Lighting raising water temperature?

Discussion in 'Freshwater Beginners' started by mcronix, Jun 30, 2016.

  1. mcronixValued MemberMember

    My Heater is set to around 78 degrees and stays around this temperature during the evenings.

    I have the Finnex planted + 247 lighting on the 247 setting.
    I live in Houston so it's pretty hot but I set my AC so that the temperature gets to a maximum of 75-76 during the day.

    However every time I come home from work the tank is often up to around 80 degrees.

    Is this a big issue and are there any suggestions? I'd rather have the temp around 78.

  2. TexasDomerFishlore LegendMember

    Sometimes heaters aren't super accurate. Try lowering your heater a few degrees and see if that helps (it might take a day or two to see a difference in temp).

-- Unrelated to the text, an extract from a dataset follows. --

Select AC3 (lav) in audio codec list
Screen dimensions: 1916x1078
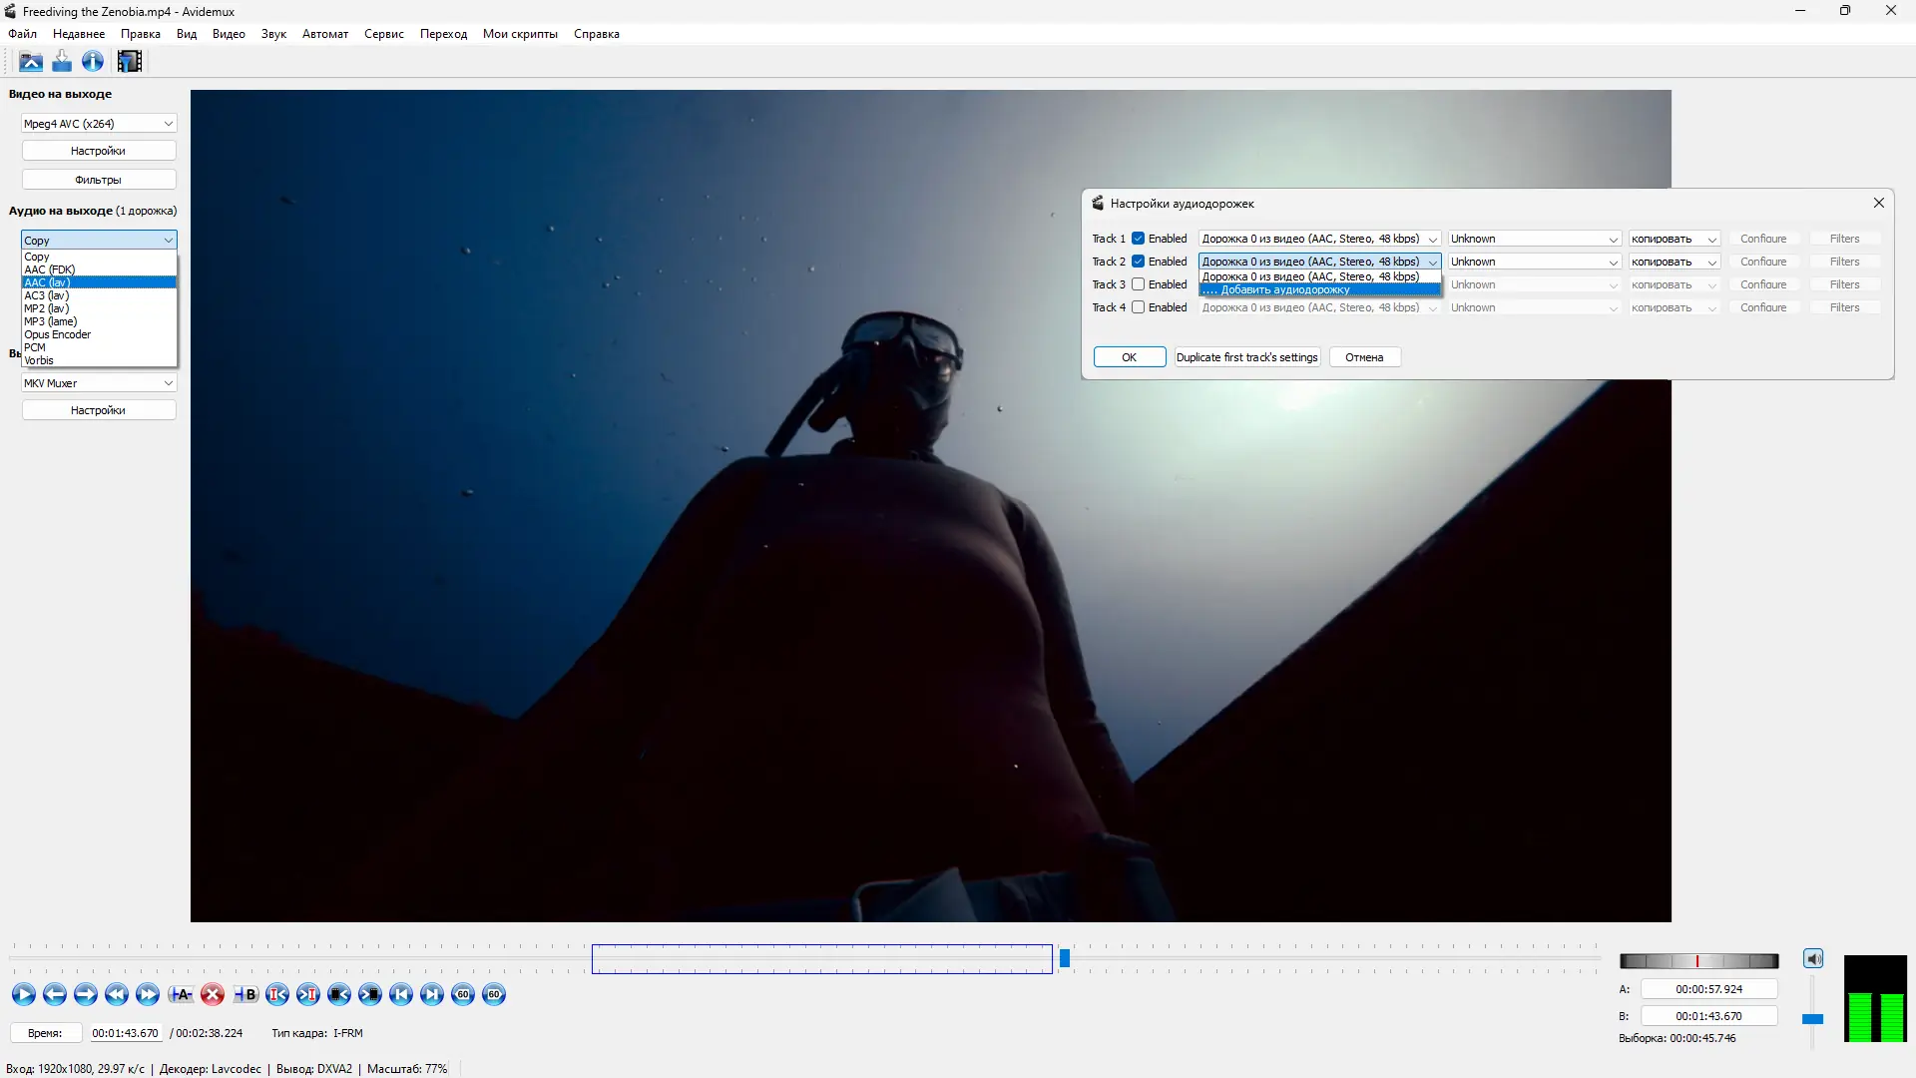[x=47, y=295]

  3. mcronixValued MemberMember

    I've already had this. It's actually set to what seems to be around 76-77 but settles around 78.5

    I'll try lowering it a bit more but the temp seems to come down when the lighting gets dimmer later in the day

  4. DovahWell Known MemberMember

    Is your tank near a window?
  5. Annie424Well Known MemberMember

    Might sound funny, but if you have a meat thermometer see what you get with it. I have 2 tanks, one has a heater with temp readings, the other doesn't have a heater with readings, just the dial. They have different thermometers. Which read widely different when switched around for testing purposes. :). I've found that the meat thermometer is the most accurate, LOL. The heater with the temp reading shows 72 degrees (I've dialed it down over time). The thermometer on the opposite side of the tank reads 76. The meat thermometer reads 79.6. The other tank (no reading on the heater) reads 82. The meat thermometer reads 79.4. The extended finger test (both feel almost exact) makes me think both of my thermometers are off-your skin definitely registers a 5 degree difference even if you're not paying attention. If you are, you will notice even fewer degrees when you compare them immediately, from tank to tank. :) I'm very confident both my tanks are 79-80F, despite what the thermometers read.
  6. bigdreamsWell Known MemberMember

    I have also "calibrated" my thermometers with a digital instant read (cooking) thermometer to figure out how "off" the aquarium thermometers were. I trust the instant read thermometer more.

    Also my tank is covered with glass tops and the temperature definitely rises a few degrees with the heat from the Finnex 24/7 LED. (I have the same light).
  7. mcronixValued MemberMember

    Nope, made sure there is no sunlight which strikes the tank, not near any windows and I keep my apartment dark when I'm out for the most part.

    That's interesting. I have a glass top also and am pretty sure it is the lights as they're pretty bright when on full.

    Is this OK for my fish? I currently only have a clown pleco in there but am soon to add some neon tetras and corys over the next month or two.
    Last edited by a moderator: Jul 1, 2016
  8. bigdreamsWell Known MemberMember

    I dont think it is a big deal if it gets a little warm in the summer, but if it happens year round you may want to go with cardinal tetra instead, they prefer warmer water. 80 may be too hot for neons. And look at cory such as bronze cory or sterbai cory which also like warmer temperatures.
  9. DovahWell Known MemberMember

    Agree with bigdreams - fish deal with fluctuations just like we do. Winter and summer aren't always the same. As long as they stay within their tolerance I don't think it's too much of a deal.
  10. mcronixValued MemberMember

    Thank you both for input. It was more just whether the temperature moving 2 degrees every day would negatively affect the fish.

    My LFS actually has a deal on cardinals and just got a big batch in so maybe I'll go for them. Are they similar to neons other than the temperature aspect?

    Sterbais are my favourite so no issues there :) Thanks for the advice.
  11. bigdreamsWell Known MemberMember

    Cardinals need long acclimation period, are sensitive at first, but supposedly aren't as susceptible to neon tetra disease as neons are. Plus they are more colorful!
  12. mcronixValued MemberMember

    Would you say 60-90 mins drip acclimating should be sufficient?
  13. bigdreamsWell Known MemberMember

    I am not an expert, so maybe better if others weigh in. I would do a few cardinals at a time, 90 minutes would probably be good, keeping the temperature constant etc. I made the mistake of buying too many cardinals at once, which caused all kinds of problems during acclimation.
  14. DovahWell Known MemberMember

    I think acclimating a whole school/shoal at once (if you have a bucket big enough) is good because they have the comfort of other individuals. After they're added I just compensate for a while with Prime and/or water changes.